Submitted to: Meeting Abstract
Publication Type: Abstract Only
Publication Acceptance Date: 9/1/2010
Publication Date: 9/27/2010
Citation: Anderson, M.C., Kustas, W.P., Dulaney, W.P., Gao, F., Summer, D. 2010. Integration of multi-scale thermal satellite imagery for evaluation of daily evapotranspiration at the sub-field scale [abstract]. Remote Sensing and Hydrology 2010 Symposium. p. 62. Interpretive Summary:
Technical Abstract: Development of robust algorithms for routine monitoring of evapotranspiration (ET) over large areas at spatial resolutions that discriminate individual agricultural fields (<100 m resolution) and small hydrologic features will benefit an array of water resource management applications. Land-surface temperature (LST) derived from thermal infrared (TIR) remote sensing has proven to be a valuable input to surface energy balance algorithms for estimating ET and serves as an effective proxy for spatially distributed surface moisture and precipitation measurements. Routine monitoring with the current suite of TIR sensors provides broad coverage of a range of spatiotemporal sampling scales.

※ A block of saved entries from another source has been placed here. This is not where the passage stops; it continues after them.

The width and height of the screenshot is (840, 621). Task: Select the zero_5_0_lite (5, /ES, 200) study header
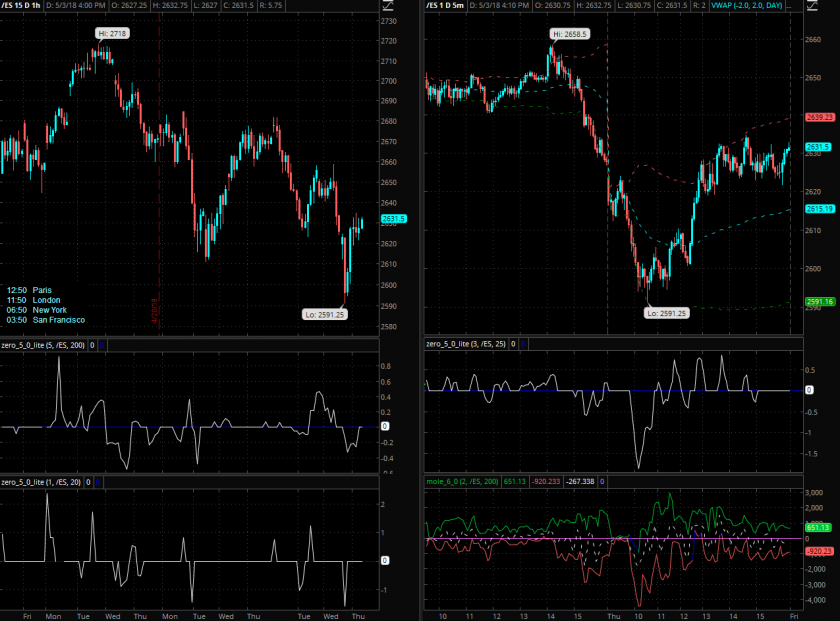pyautogui.click(x=43, y=343)
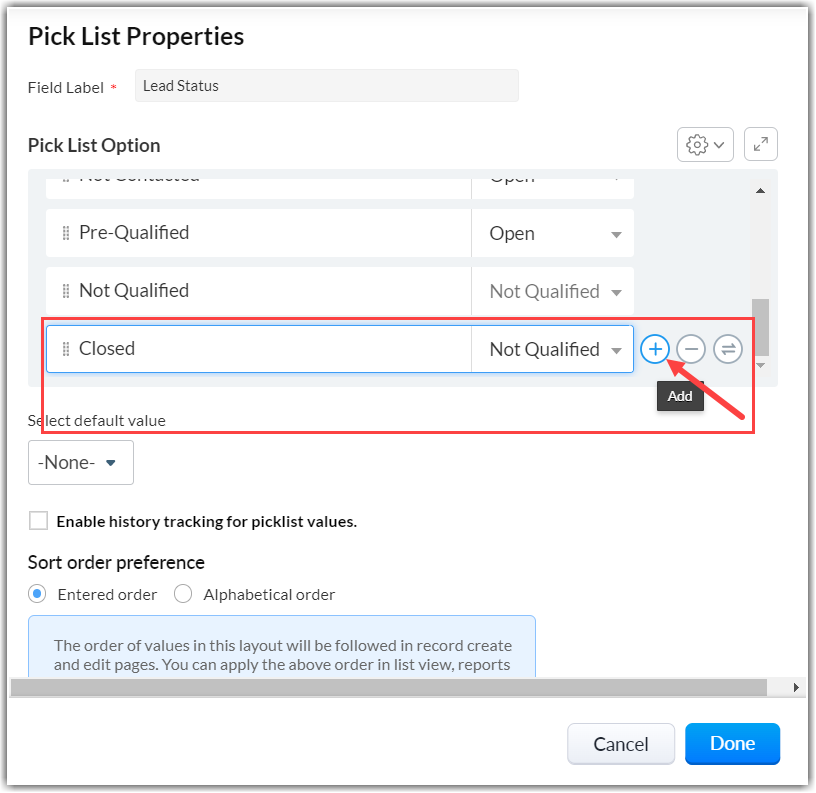Click drag handle beside Pre-Qualified
Screen dimensions: 816x793
[66, 233]
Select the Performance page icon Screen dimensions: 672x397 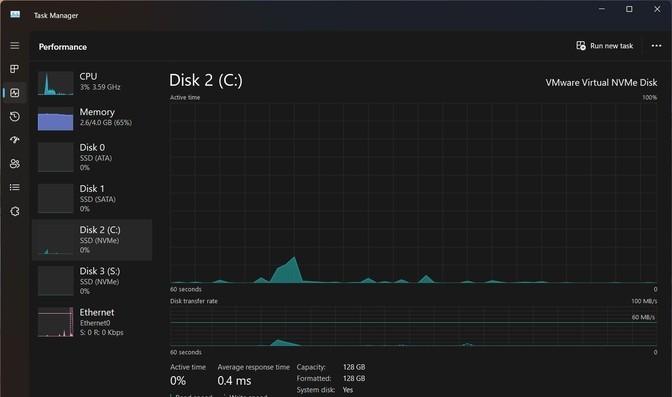point(15,93)
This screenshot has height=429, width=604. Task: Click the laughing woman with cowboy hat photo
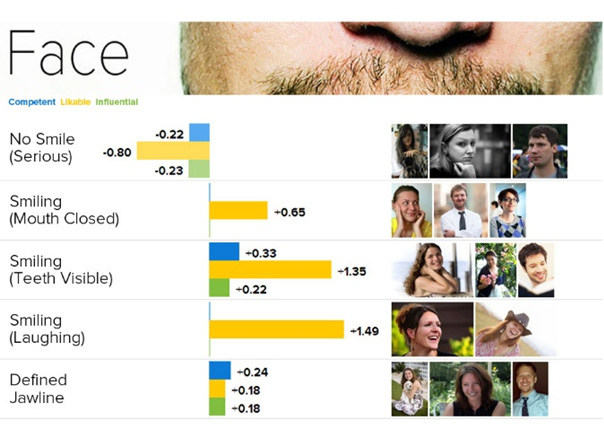515,329
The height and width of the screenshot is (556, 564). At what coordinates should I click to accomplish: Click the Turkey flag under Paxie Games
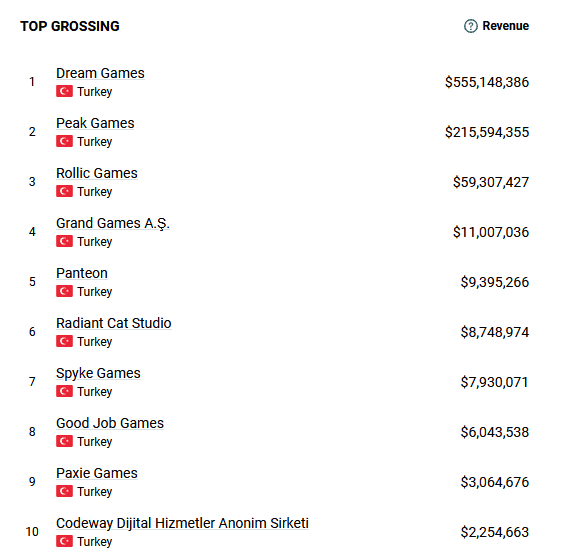click(64, 491)
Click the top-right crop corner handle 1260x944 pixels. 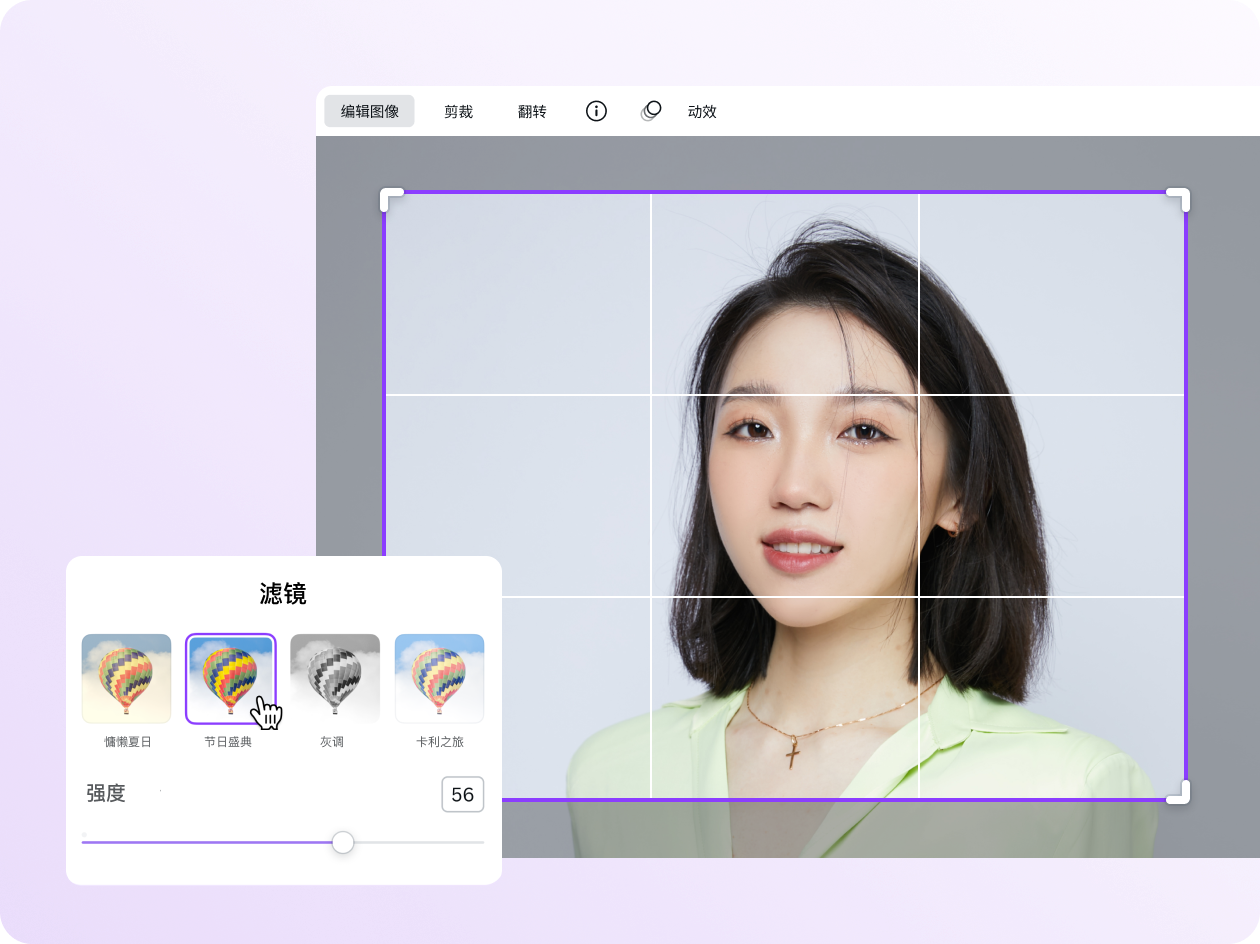(x=1179, y=199)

Geostationary satellites such as GOES provide 15 minute LST fields at 5-10 km spatial resolution, polar orbiting systems such as MODIS generate TIR data at 1km resolution every one-two days, while the Landsat TIR systems can produce relatively high resolution (60-120 m) maps every 8-16 days depending on the number of satellites in orbit at a given time. The MODIS and Landsat sensors sample shortwave bands that allow for vegetation cover and amount to be mapped at 250 m and 30 m resolution, respectively. This paper will discuss a strategy for integrating GOES, MODIS and Landsat TIR and shortwave imagery to map daily ET at 30 m resolution. The methodology is based on the continental-scale Atmosphere-Land Exchange Inverse (ALEXI) surface energy balance algorithm, which maps hourly ET using GOES data. Associated flux disaggregation techniques (DisALEXI) downscales ALEXI fluxes using MODIS and Landsat TIR imagery, which can be improved to the spatial resolution of the shortwave bands using thermal sharpening. Finally, a new spatial data fusion algorithm, STARFM, is used to merge the MODIS and Landsat-scale ET evaluations, generating daily predicted fields at the Landsat scale. In this way, we make full use of all available TIR data in interpolating surface moisture conditions between infrequent Landsat overpasses. The methodology has been tested over sites in southern Florida, which represents an area where high-resolution time-continuous ET data are urgently needed for decision making by water management agencies.